October 1, 2015 | B2B, Event Design, Events, Meetings, Trade Show

blusch + lomb event booth full view

Healthcare marketers often think their consumer counterparts have all the fun. After all, they’re not constrained by the same legal, medical and regulatory rules when it comes to promoting their products.  At Sparks, we firmly believe it’s possible to create exhibits that are entertaining and educational while still playing by the (FDA’s) rules.

The Healthcare Convention & Exhibitors Association (HCEA) offers numerous resources related to healthcare marketing regulations, codes and guidelines in the US. There are a couple of grey areas that medical device marketers should understand clearly when it comes to exhibits, displays and graphics at events. The first is to avoid promoting products for off-label use – that is any use that is not specified in the labeling approved by the FDA. This guidance also applies to verbal interaction with salespeople, for example, not just displays or presentation materials.
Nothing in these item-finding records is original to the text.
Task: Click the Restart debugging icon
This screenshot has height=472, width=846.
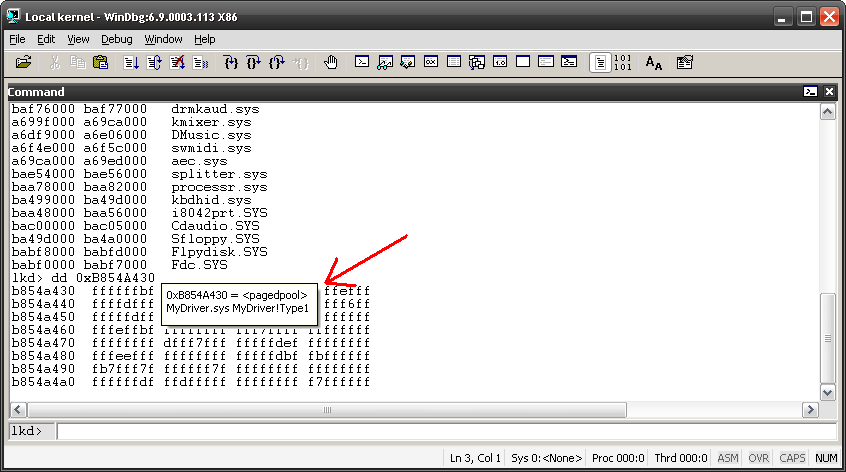Action: (155, 62)
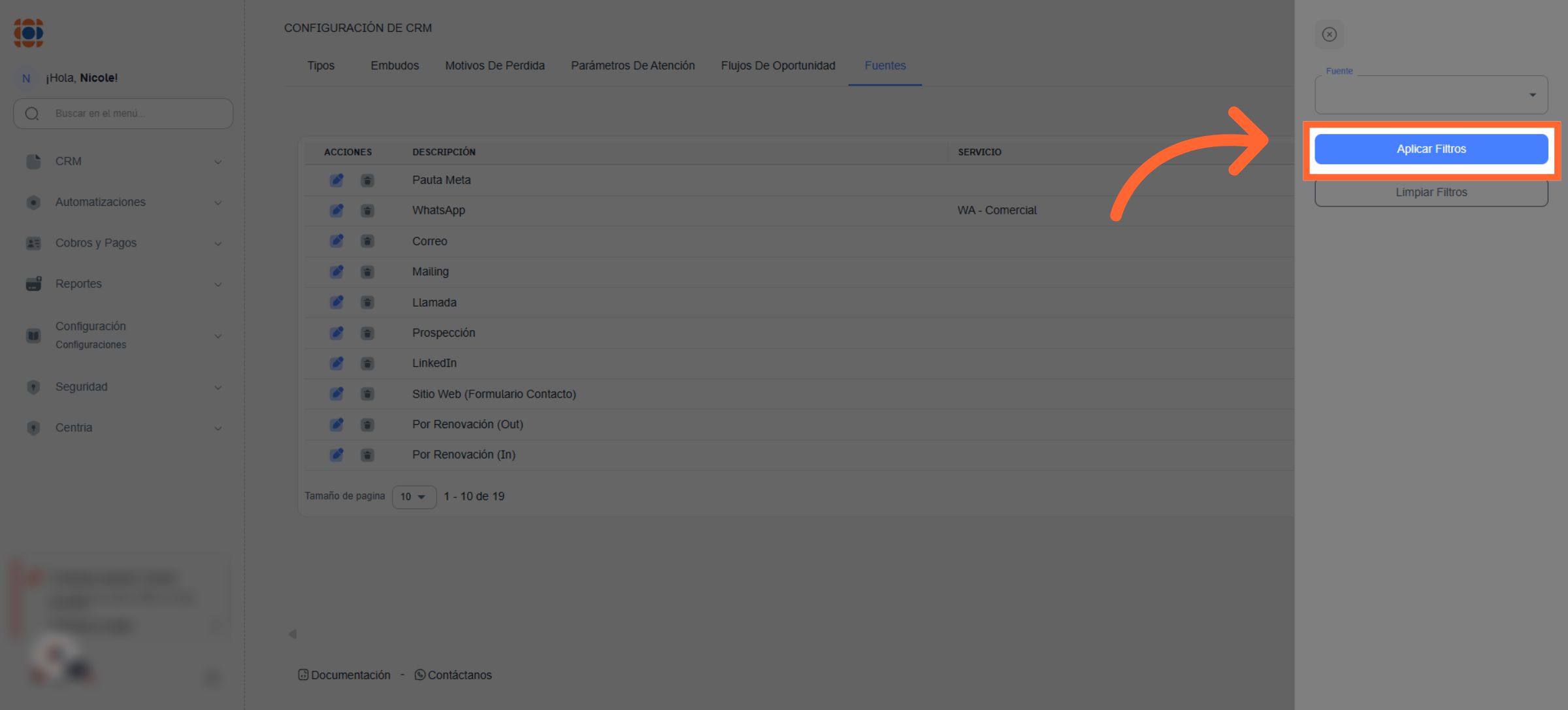Expand the Automatizaciones menu section

123,203
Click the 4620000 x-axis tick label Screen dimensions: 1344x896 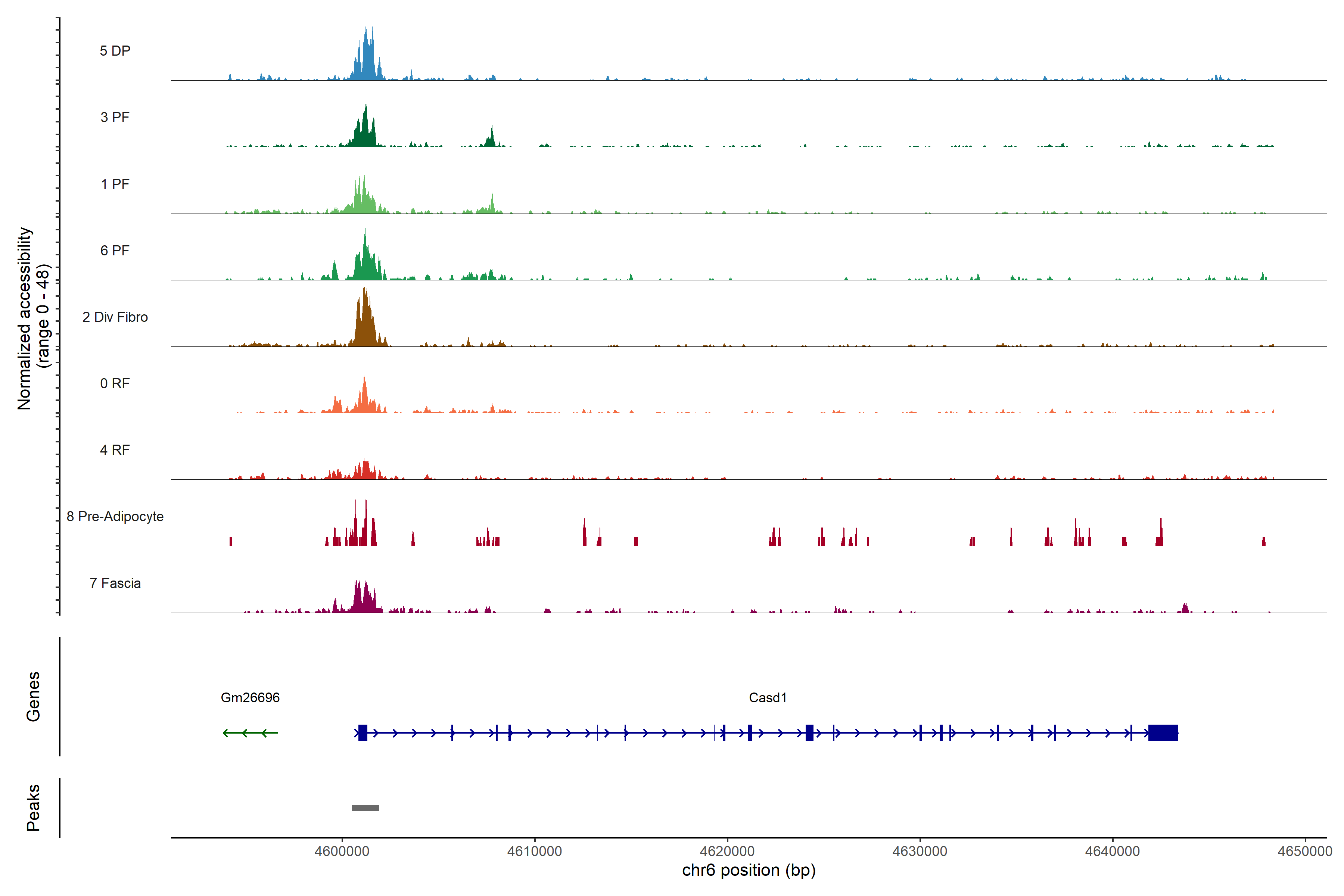[727, 851]
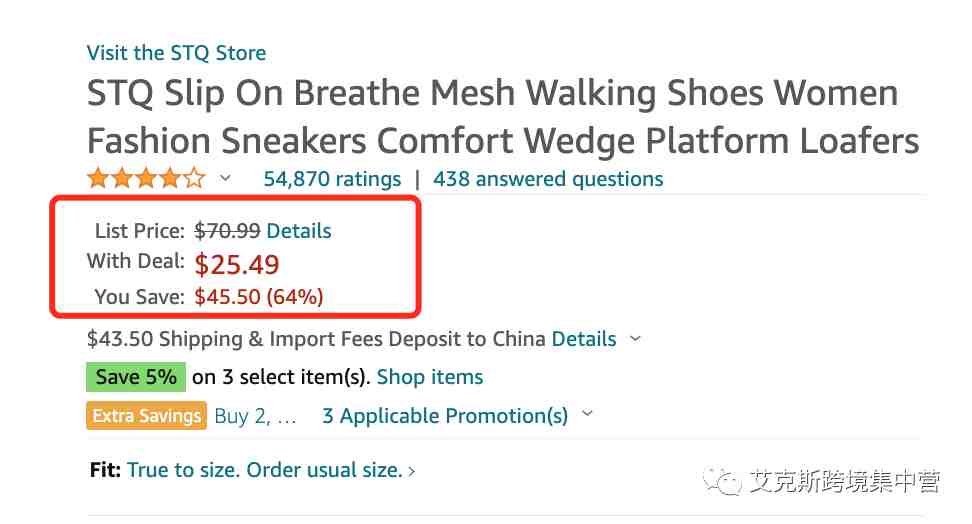The image size is (972, 524).
Task: Open 3 Applicable Promotion(s) link
Action: tap(445, 416)
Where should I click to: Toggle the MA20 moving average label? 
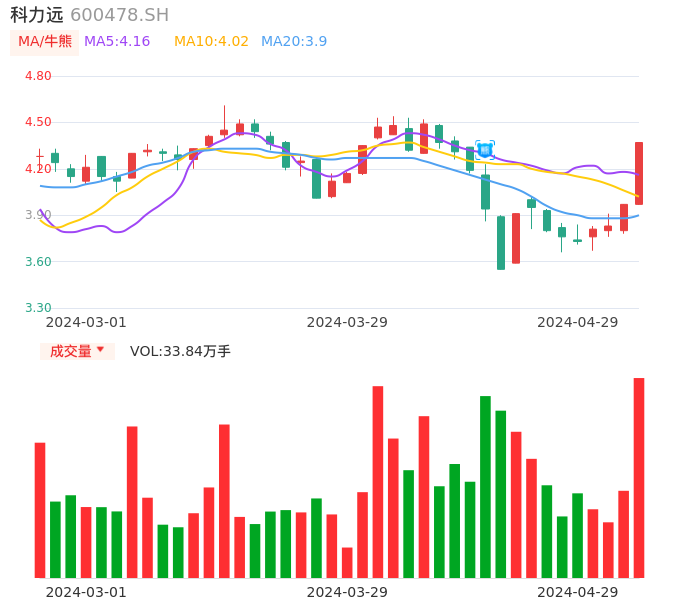(294, 42)
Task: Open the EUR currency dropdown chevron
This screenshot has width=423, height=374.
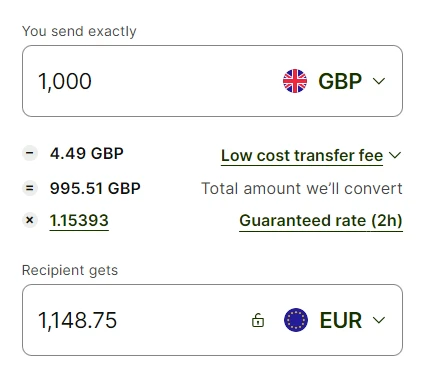Action: click(x=379, y=320)
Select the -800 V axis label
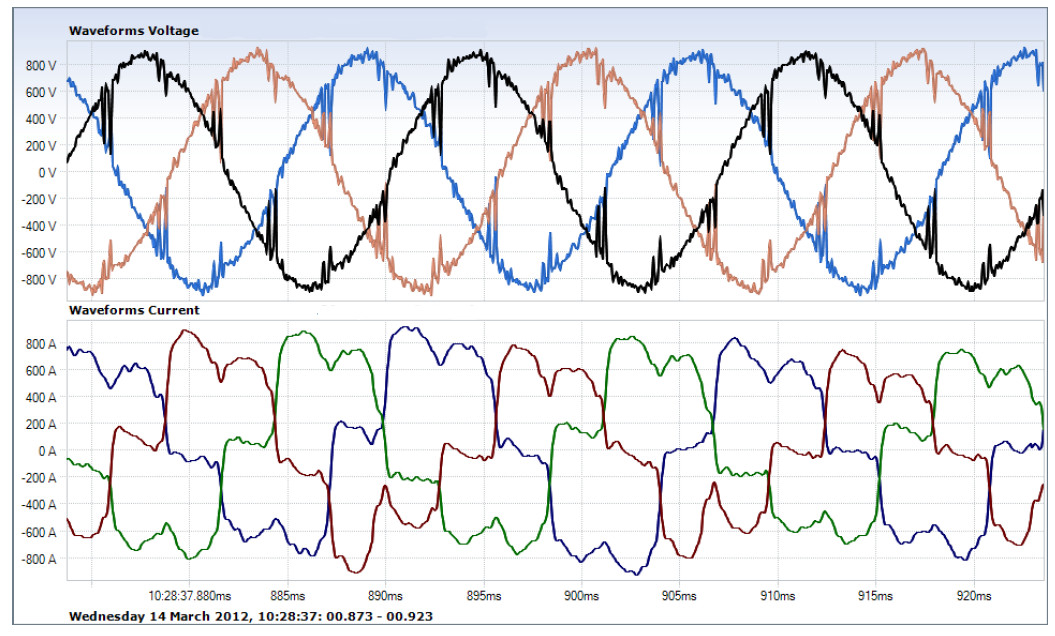Viewport: 1055px width, 636px height. pos(38,280)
Another consideration is providing attendees with an advance look at products in development. In technical terms, these are investigational devices that are the subject of a pending 510(k) from the Food and Drug Administration.  The FDA language here is very clear as it relates to promoting a device that has not yet been approved for commercial distribution. While the investigational device may be displayed during an event, “A firm may not take orders, or be prepared to take orders, that might result in contracts of sale for the device unless limited to research or investigational use.”

According to the HCEA, an investigational product that is graphically depicted in a commercial exhibit should:

  1. Contain only objective statements about the product.
  2. Contain no claims of safety, effectiveness or reliability.
  3. Contain no comparative claims to other marketed products.
  4. Exist solely for the purpose of obtaining investigators.
  5. Be accompanied by directions for becoming an investigator and a list of investigator responsibilities.
  6. Prominently display a disclaimer (ex. Caution: Investigational Device – Limited to Investigational Use).